### Texte source
►
La course aux batteries de nouvelle génération représente un fort enjeu technologique. Les ingénieurs poursuivent le double objectif d’augmenter la puissance des batteries tout en en allongeant la durée de vie. Une équipe de chercheurs russes vient d’annoncer la mise au point d’un prototype de batterie nucléaire surpassant les batteries électrochimiques actuelles.
Les batteries nucléaires (encore appelées « NuCell »), c’est-à-dire des batteries utilisant la désintégration radioactive comme source d’énergie, existent déjà depuis plusieurs années. Le principal défaut de celles-ci étant leur taille. Une équipe de physiciens russes a réussi à contourner ce problème en mettant au point un nouveau type de batterie nucléaire, utilisant un isotope du nickel ; cette batterie délivre dix fois plus de puissance que les batteries électrochimiques actuelles de même taille. Les résultats ont été publiés dans la revue Diamond and Related Materials.
Ce prototype se base donc sur la désintégration bêta d’un élément radioactif pour créer une différence de potentiel. Dans les batteries électrochimiques, ce sont les différentes réactions d’oxydo-réduction qui créent cette différence de potentiel ; cela permet de fournir une bonne puissance au regard de la taille de la batterie, particulièrement via l’utilisation du lithium. Cependant, les batteries électrochimiques s’épuisent en général relativement rapidement, nécessitant d’être rechargées ou remplacées. Quant à une batterie nucléaire, sa durée de vie n’est pas fonction de réactions d’oxidy-réductions, mais de la demi-vie radioactive de l’élément utilisé.
L’idée des batteries bêtavoltaïques apparaît dès 1913. Contrairement à de mini-réacteurs nucléaires, elles ne produisent pas d’énergie thermique sous forme de chaleur, mais se chargent grâce aux particules bêta émises par un isotope arrachant les électrons du matériau périphérique. Toutefois, la puissance délivrée est assez faible. Il est possible de remédier à ce problème en stockant le flux d’électrons dans un condensateur, mais cela s’ajoute à la taille et au poids de la batterie ; cette condition peut s’avérer problématique dans le cas des satellites par exemple, pour lesquels la masse doit être minimisée au maximum.
◄
### Extrait des données
►
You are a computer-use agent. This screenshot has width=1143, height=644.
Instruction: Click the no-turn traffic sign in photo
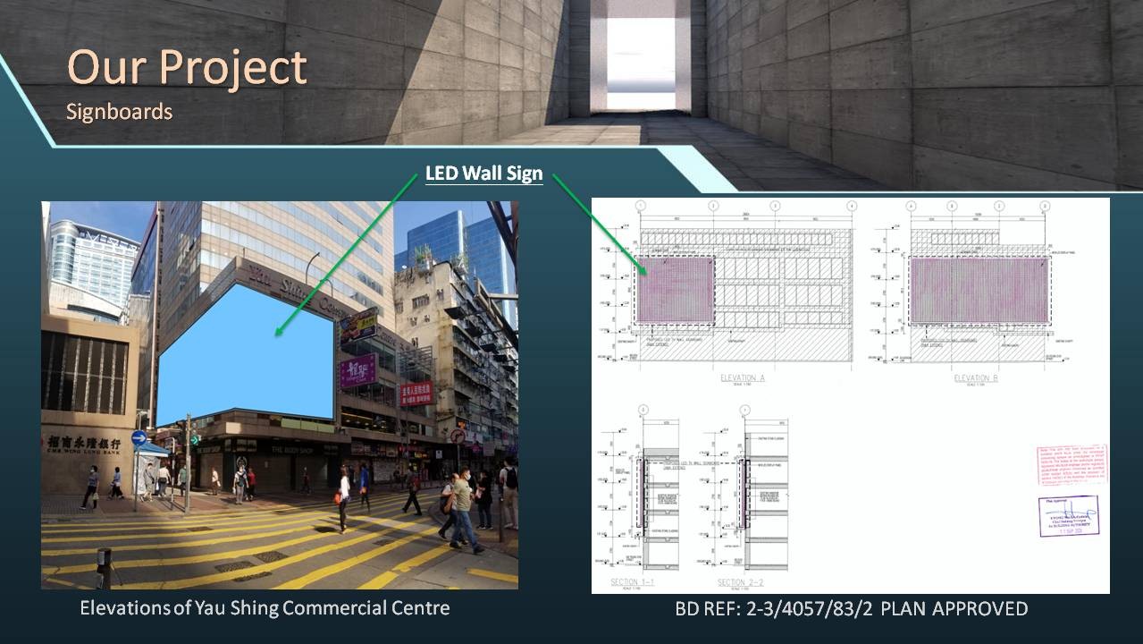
◄
### La consigne
Écrivez la suite du texte sur les batteries nucléaires en reprenant juste après sa dernière phrase.

### Réponse attendue
Le dispositif est constitué d’un empilement de nickel-63, un isotope artificiel du nickel, pris entre deux diodes semi-conductrices formant une barrière de Schottky (une barrière de potentiel pour les électrons, formée par une jonction métal-semiconducteur). Cette barrière maintient le courant dans un sens, méthode souvent utilisée pour transformer les courants alternatifs en courants directs. En ajustant l’épaisseur de chaque couche à une valeur de 2 micromètres, les chercheurs ont réussi à rentabiliser au maximum la tension délivrée par chaque gramme de l’isotope.
Le nickel-63 possède une demi-vie de 100 ans ; placé dans ce nouveau modèle de batterie nucléaire, cela permet d’atteindre une quantité d »énergie de 3300 milliwatts-heures par gramme, soit 10 fois plus que pour une batterie électrochimique ordinaire. Ces résultats représentent une étape importante comparée aux batteries bêtavoltaïques précédentes. Et même si cela ne suffit toujours pas à alimenter un smartphone, une telle batterie reste utile pour de nombreuses autres applications.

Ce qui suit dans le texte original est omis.